After finishing his PhD, Pentelute joined a startup company that was designing new peptides for treating diabetes. During the nine months he spent there, he decided that academic research was a better fit for him. “I realized I had a passion for academic-based research, where you have the freedom to do basic science, and when unexpected discoveries come up you can pursue them,” he says.
Pentelute returned to the academic world as a postdoc at Harvard Medical School, where he first began working on the anthrax toxin. Working with John Collier, Pentelute helped to discover how the anthrax toxin is able to penetrate cell membranes.
Since joining the MIT faculty in 2011, Pentelute has continued working on anthrax, hoping to develop it as a possible vehicle for delivering drugs across not only cell membranes but also the blood-brain barrier. This barrier, which separates circulating blood from the brain, makes it very difficult to deliver drugs to the brain.
Pentelute’s lab is also developing novel proteins not found in nature, by stringing together amino acids of the D configuration, including some novel amino acids not used by cells. Using this approach, Pentelute and his students can create libraries of millions of proteins that they then screen for effectiveness against a range of diseases.

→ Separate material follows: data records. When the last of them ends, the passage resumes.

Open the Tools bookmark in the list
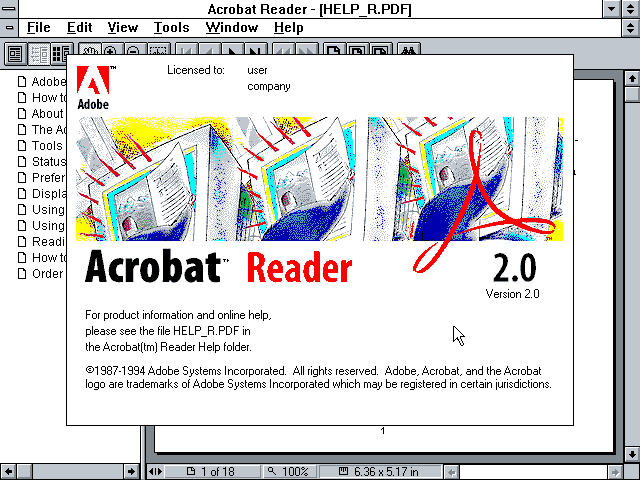47,146
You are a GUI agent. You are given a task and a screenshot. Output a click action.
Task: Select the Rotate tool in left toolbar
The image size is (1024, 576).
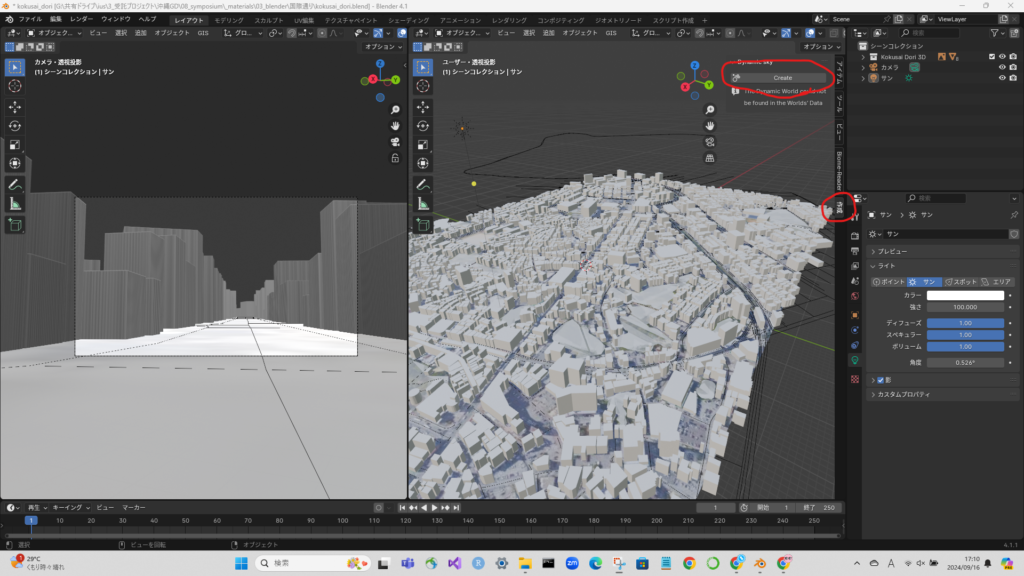point(15,125)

To help with the large-scale protein production needed for all of these projects, Pentelute’s lab has also invented a new tabletop machine that can string together amino acids using chemistry, to synthesize the desired proteins within minutes. He recently launched a company called Amide Technologies, located in Kendall Square, that is working toward commercializing the peptide synthesis technology.
Being in such close proximity to the biotechnology and pharmaceutical companies surrounding MIT is one of the major features that drew Pentelute to the Institute.
“For people interested in biotech, MIT is like Disneyland,” he says. “You can walk across the street and talk to the world leaders in the development of antibody-based therapeutics, or you can go down the street and talk to other people that are really excited about delivery of oligonucleotides into cells, and other kinds of therapeutics.”